[READING TEXT — start]

“I’m just the average guy; your next-door neighbor,” Teixeira told a group of Nipomo and Arroyo Grande high school students at a candidates’ forum Wednesday night. “I care about my community.”
Teixeira has not owned his own business, as Zimmerman has, or graduated from college like his opponents.
His strengths lie elsewhere, he says. Teixeira believes “community involvement is the key.”
While all three have been involved with the community, Teixeira has a long list. He has volunteered with the Cub Scouts and Boy Scouts, youth sports, the Dana Adobe in Nipomo, Rotary, the Chamber of Commerce and youth agriculture and has raised money for such exotic activities as India National Immunization Day and the Mexico Cleft Palate Clinic.
His critics say that good works do not necessarily lead to good governance, and question whether Teixeira’s service on the Lucia Mar school board and county Parks Commission has demonstrated any special leadership qualities.

[READING TEXT — finish]
[PROVIDED MATERIAL — start]

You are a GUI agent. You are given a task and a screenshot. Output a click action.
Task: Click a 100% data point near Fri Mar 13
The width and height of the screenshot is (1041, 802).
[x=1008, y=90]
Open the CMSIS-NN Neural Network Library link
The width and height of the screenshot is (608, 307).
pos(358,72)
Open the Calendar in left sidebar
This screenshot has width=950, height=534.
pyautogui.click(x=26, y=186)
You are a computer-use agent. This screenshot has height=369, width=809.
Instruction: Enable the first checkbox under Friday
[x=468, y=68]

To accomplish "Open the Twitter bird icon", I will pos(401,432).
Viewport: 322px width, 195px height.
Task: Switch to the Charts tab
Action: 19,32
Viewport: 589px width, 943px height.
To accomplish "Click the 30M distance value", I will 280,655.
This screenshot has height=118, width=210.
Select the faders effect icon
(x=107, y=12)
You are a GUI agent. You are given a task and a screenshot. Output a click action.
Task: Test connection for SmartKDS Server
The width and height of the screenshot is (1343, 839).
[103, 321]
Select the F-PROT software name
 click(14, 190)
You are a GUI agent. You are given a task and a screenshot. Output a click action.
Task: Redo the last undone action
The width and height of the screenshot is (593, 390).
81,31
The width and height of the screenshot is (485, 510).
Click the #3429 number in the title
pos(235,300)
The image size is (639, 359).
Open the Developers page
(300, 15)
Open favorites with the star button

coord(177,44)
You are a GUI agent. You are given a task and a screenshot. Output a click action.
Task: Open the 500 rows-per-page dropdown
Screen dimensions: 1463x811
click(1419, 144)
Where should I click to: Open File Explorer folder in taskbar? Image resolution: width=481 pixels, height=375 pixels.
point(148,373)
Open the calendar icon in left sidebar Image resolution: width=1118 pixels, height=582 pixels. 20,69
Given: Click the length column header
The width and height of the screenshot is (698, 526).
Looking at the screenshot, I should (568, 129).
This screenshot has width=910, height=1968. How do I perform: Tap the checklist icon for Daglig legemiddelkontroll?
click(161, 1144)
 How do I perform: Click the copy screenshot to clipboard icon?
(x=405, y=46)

[PROVIDED MATERIAL — finish]

TASK TO CARRY OUT
List every group or activity that the article about Teixeira says he has volunteered with. Leave out the causes he raised money for. The listing after the article about Teixeira is separate material with no connection to it.

COMPLETED TASK
- Cub Scouts
- Boy Scouts
- youth sports
- the Dana Adobe in Nipomo
- Rotary
- the Chamber of Commerce
- youth agriculture